4 Yassıoğlu Serkan, Kredi Açma Sözleşmeleri, T.C. Dokuz Eylül Üniversitesi Sosyal Bilimler Enstitüsü Özel Hukuk Anabilim Dalı (Yayımlanmamış Yüksek Lisans Tezi), İzmir 1994, s.10
5 Gürses Davut, Banka Genel Kredi Sözleşmesi, T.C. Marmara Üniversitesi Sosyal Bilimler Enstitüsü Özel Hukuk Anabilim Dalı Doktora Tezi, İstanbul 2016, s. 417

6 Gürses Davut, Banka Genel Kredi Sözleşmesi, T.C. Marmara Üniversitesi Sosyal Bilimler Enstitüsü Özel Hukuk Anabilim Dalı Doktora Tezi, İstanbul 2016, s. 260
7 Burada bankaların kredi vermeden önce gerçekleştirdiği istihbarat faaliyetleri nedeniyle TBK madde 390/2’de düzenlenen istisnanın uygulanabileceği bir durumun gerçekleşmesi oldukça düşük bir ihtimal olduğundan bu istisnaya değinmedik.
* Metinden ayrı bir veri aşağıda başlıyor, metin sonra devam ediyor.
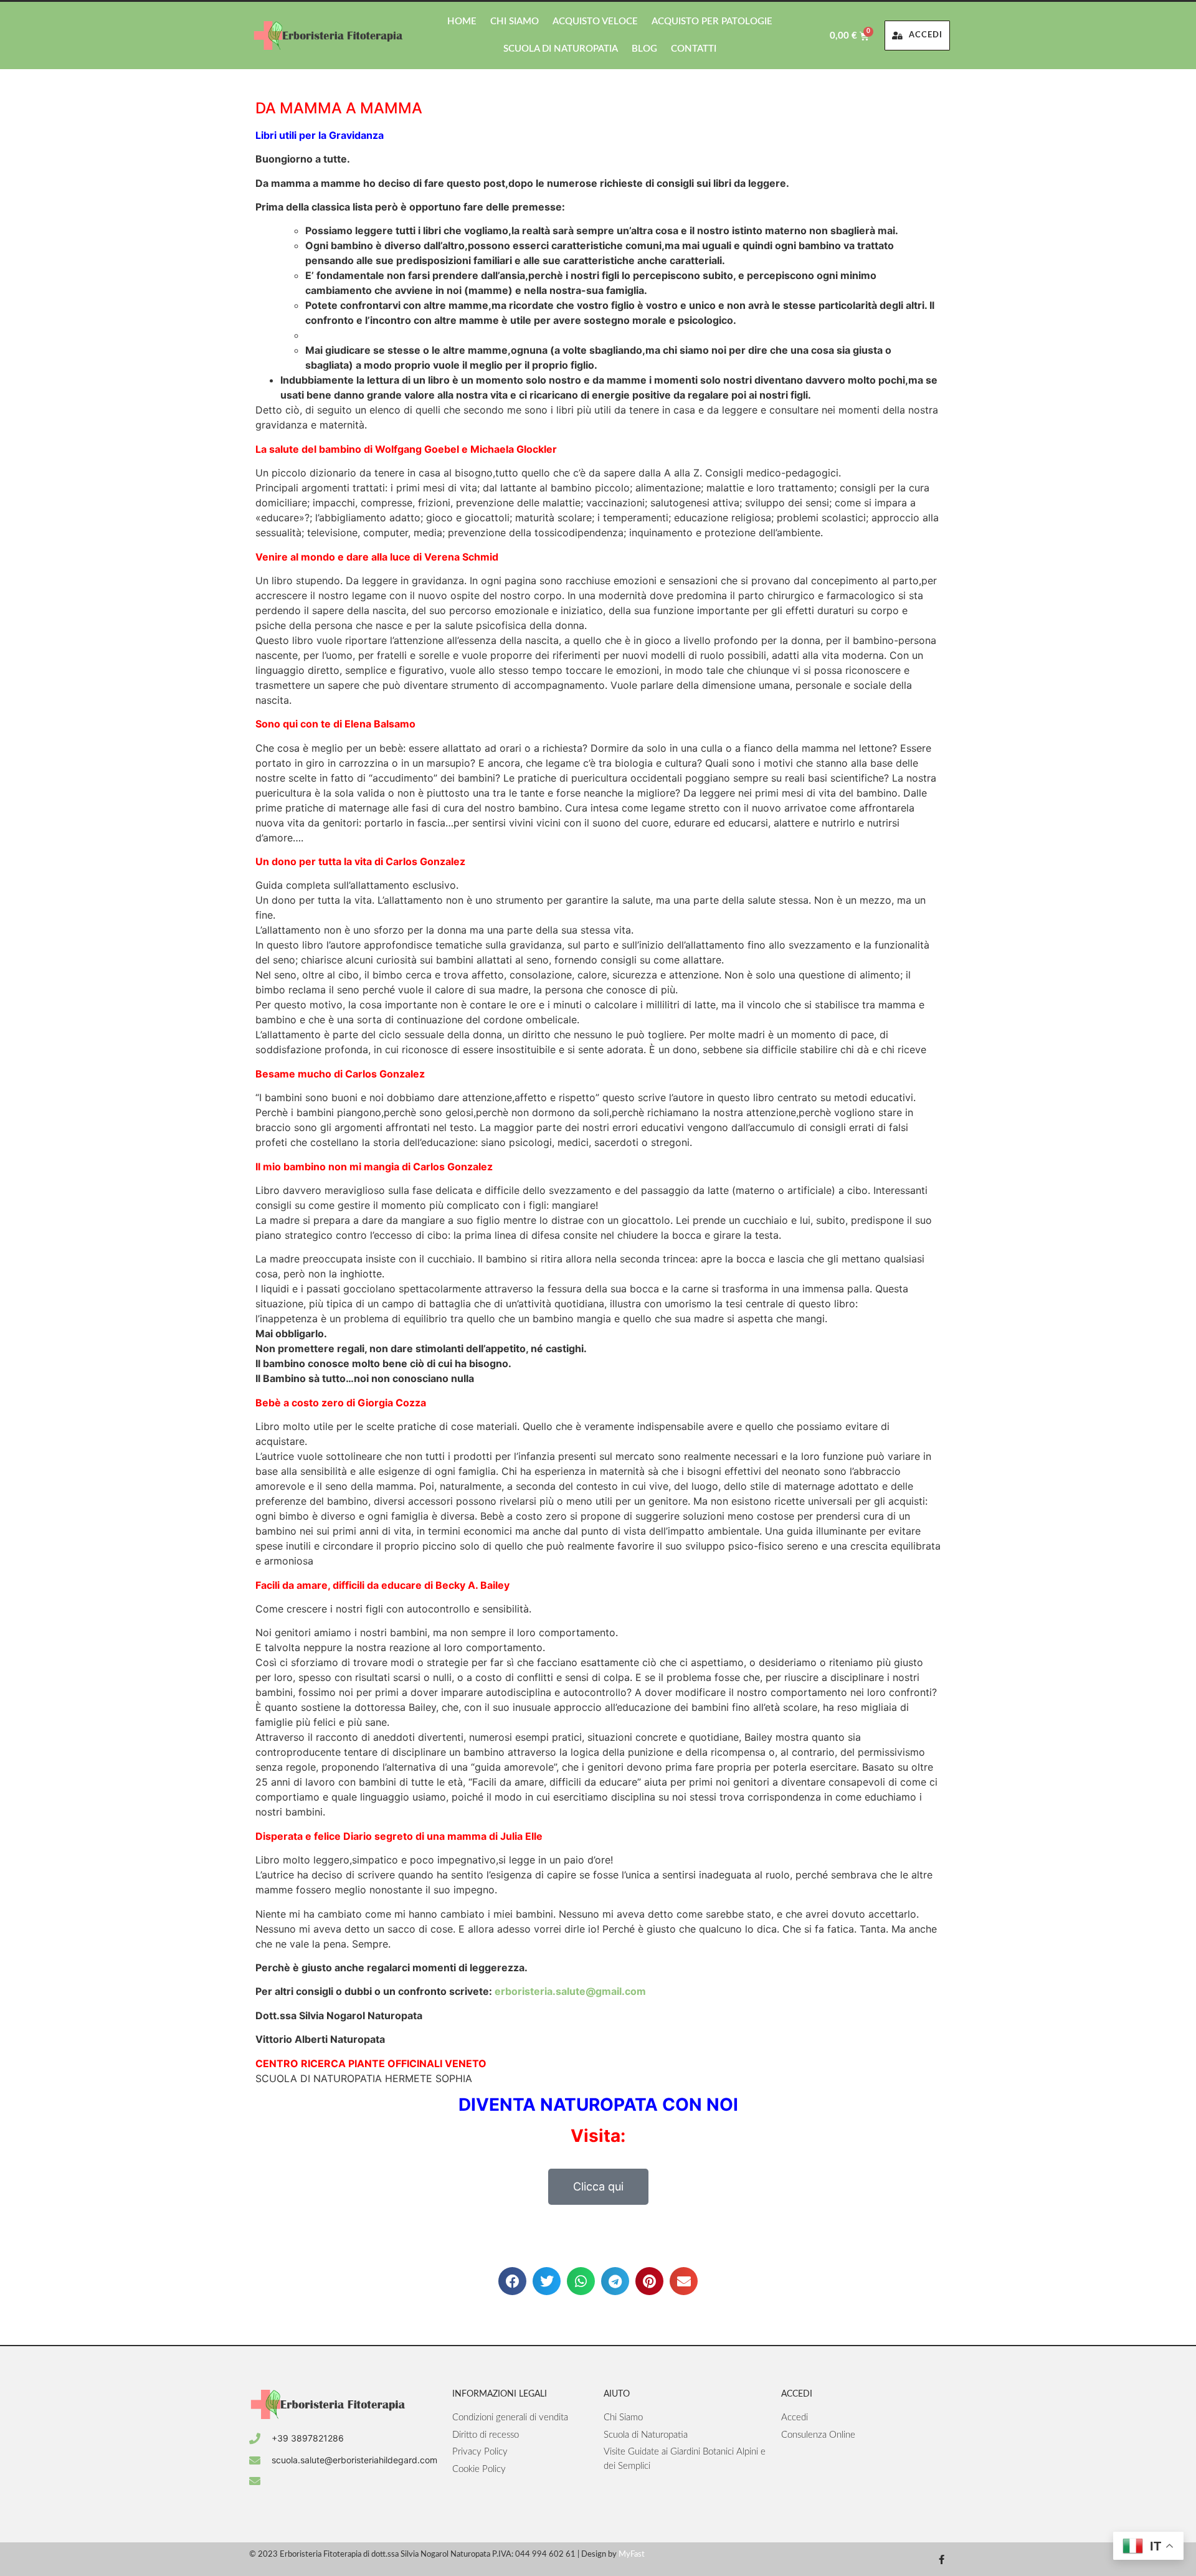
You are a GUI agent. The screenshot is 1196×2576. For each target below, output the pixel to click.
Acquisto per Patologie (712, 21)
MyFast (632, 2554)
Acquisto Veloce (595, 21)
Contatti (693, 49)
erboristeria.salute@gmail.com (570, 1991)
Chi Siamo (514, 21)
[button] (512, 2281)
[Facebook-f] (941, 2559)
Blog (644, 49)
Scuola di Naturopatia (560, 49)
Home (462, 21)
8 Yargıtay 11. H.D., T. 27.04.2012, E. 2012/16672, K. 2013/15628

 9 Yargıtay, 19.H.D., T. 25.11.1994, E. 1993/6472, K. 1994/ 11467 

10 Yargıtay 1. H.D. T. 04.03.1969, E. 1969/391., K. 1969/1133

11 Yargıtay 1.H.D. T.04.03.1969, E. 1969/391, K.1969/1133

12 YHGK. 24.1.1973 T. 1971/1-1376 E, 24 K.